• _Available data_
★ ★ ★

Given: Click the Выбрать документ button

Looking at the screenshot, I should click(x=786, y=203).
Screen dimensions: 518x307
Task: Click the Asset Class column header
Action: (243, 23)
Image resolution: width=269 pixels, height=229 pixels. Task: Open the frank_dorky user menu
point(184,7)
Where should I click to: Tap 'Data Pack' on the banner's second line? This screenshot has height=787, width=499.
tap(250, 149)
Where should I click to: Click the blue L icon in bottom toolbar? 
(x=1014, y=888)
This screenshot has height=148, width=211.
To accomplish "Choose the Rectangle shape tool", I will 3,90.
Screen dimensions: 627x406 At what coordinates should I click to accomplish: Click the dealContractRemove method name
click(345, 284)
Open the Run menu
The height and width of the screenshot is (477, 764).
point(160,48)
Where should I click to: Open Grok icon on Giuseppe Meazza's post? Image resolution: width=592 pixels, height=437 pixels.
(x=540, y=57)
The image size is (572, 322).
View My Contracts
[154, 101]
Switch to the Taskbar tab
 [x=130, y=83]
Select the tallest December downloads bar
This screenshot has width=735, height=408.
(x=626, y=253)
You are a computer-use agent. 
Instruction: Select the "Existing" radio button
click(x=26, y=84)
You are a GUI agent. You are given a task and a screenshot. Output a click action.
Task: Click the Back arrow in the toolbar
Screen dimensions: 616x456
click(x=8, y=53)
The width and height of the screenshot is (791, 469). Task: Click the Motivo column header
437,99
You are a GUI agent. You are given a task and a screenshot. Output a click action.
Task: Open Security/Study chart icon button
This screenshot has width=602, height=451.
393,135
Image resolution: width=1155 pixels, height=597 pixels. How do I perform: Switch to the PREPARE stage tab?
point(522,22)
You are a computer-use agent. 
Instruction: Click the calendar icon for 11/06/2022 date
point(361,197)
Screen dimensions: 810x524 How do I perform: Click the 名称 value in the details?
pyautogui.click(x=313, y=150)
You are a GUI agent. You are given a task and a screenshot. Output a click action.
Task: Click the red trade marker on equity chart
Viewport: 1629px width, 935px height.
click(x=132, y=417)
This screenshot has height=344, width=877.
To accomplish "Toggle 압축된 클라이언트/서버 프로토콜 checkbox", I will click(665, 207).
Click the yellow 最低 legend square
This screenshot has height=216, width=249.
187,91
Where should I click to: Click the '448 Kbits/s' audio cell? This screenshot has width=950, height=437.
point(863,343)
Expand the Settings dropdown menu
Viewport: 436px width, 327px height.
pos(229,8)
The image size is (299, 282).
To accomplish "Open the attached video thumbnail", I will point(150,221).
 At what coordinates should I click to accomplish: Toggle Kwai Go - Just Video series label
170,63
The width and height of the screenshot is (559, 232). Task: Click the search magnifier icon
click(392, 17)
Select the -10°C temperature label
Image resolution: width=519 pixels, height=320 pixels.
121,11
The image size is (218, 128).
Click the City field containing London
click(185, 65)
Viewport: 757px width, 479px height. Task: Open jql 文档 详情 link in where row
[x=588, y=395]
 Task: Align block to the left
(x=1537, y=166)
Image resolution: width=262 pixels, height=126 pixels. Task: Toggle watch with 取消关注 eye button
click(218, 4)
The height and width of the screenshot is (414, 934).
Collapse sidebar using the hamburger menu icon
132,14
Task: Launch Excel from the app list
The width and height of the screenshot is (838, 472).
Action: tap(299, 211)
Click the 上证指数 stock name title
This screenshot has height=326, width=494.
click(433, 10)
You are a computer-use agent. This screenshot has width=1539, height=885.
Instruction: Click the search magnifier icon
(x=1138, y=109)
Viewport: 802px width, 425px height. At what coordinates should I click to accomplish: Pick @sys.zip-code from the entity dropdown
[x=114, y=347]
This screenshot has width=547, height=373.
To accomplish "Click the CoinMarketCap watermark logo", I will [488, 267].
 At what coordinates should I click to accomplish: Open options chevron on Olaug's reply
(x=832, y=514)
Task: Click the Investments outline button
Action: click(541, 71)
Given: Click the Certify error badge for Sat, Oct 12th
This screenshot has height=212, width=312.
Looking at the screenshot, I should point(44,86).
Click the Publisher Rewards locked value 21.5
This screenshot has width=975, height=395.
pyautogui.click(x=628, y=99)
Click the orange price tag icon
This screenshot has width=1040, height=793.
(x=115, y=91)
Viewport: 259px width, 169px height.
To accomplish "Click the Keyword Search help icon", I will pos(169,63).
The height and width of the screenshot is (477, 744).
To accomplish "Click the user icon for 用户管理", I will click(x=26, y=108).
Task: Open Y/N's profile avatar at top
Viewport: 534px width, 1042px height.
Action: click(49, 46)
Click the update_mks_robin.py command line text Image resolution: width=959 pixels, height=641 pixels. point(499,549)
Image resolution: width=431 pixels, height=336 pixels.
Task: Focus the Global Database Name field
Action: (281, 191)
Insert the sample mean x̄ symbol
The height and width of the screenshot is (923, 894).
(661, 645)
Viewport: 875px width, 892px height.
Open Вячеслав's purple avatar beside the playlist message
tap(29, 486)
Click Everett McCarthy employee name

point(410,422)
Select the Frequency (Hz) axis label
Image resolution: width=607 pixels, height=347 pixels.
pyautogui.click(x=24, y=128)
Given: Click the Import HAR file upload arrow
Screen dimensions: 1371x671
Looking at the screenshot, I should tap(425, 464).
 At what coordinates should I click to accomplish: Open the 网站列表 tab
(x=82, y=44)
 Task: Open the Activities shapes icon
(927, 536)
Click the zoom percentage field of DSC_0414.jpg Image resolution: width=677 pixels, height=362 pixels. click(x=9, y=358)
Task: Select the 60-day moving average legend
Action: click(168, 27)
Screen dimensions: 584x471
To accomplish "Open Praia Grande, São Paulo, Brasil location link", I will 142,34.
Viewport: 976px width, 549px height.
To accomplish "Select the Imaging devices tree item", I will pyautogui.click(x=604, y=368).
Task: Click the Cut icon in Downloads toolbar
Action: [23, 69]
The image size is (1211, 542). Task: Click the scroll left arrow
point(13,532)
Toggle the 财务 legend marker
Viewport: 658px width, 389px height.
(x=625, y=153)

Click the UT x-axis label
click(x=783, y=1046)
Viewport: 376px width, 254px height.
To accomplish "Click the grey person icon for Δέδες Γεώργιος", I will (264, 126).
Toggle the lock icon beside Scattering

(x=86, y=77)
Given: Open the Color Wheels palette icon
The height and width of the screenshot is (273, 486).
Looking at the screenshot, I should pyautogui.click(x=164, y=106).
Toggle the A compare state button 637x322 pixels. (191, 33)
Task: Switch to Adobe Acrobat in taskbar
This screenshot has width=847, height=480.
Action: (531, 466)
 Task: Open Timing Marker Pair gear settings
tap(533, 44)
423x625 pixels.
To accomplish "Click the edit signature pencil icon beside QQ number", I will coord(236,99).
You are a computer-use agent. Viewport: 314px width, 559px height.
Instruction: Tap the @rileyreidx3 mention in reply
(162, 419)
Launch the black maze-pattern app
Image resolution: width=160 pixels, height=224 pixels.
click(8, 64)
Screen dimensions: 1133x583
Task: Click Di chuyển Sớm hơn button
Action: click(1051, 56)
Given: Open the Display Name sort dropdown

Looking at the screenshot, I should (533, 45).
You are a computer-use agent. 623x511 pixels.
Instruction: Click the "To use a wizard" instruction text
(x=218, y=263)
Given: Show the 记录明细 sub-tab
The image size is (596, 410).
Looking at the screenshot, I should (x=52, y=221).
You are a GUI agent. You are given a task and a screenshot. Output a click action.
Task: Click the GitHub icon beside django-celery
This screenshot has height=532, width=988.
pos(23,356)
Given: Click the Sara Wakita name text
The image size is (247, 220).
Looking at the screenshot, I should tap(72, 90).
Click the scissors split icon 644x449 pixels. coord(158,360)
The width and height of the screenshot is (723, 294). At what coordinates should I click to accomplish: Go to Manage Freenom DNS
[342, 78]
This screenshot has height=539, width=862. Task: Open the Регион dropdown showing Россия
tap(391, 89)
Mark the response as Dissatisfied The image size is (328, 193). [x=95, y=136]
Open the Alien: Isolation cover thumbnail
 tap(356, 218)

★ ★ ★

All lines of the records above that contain the word "chart" are to be copied out.

Task: Open Security/Study chart icon button
Task: Click the red trade marker on equity chart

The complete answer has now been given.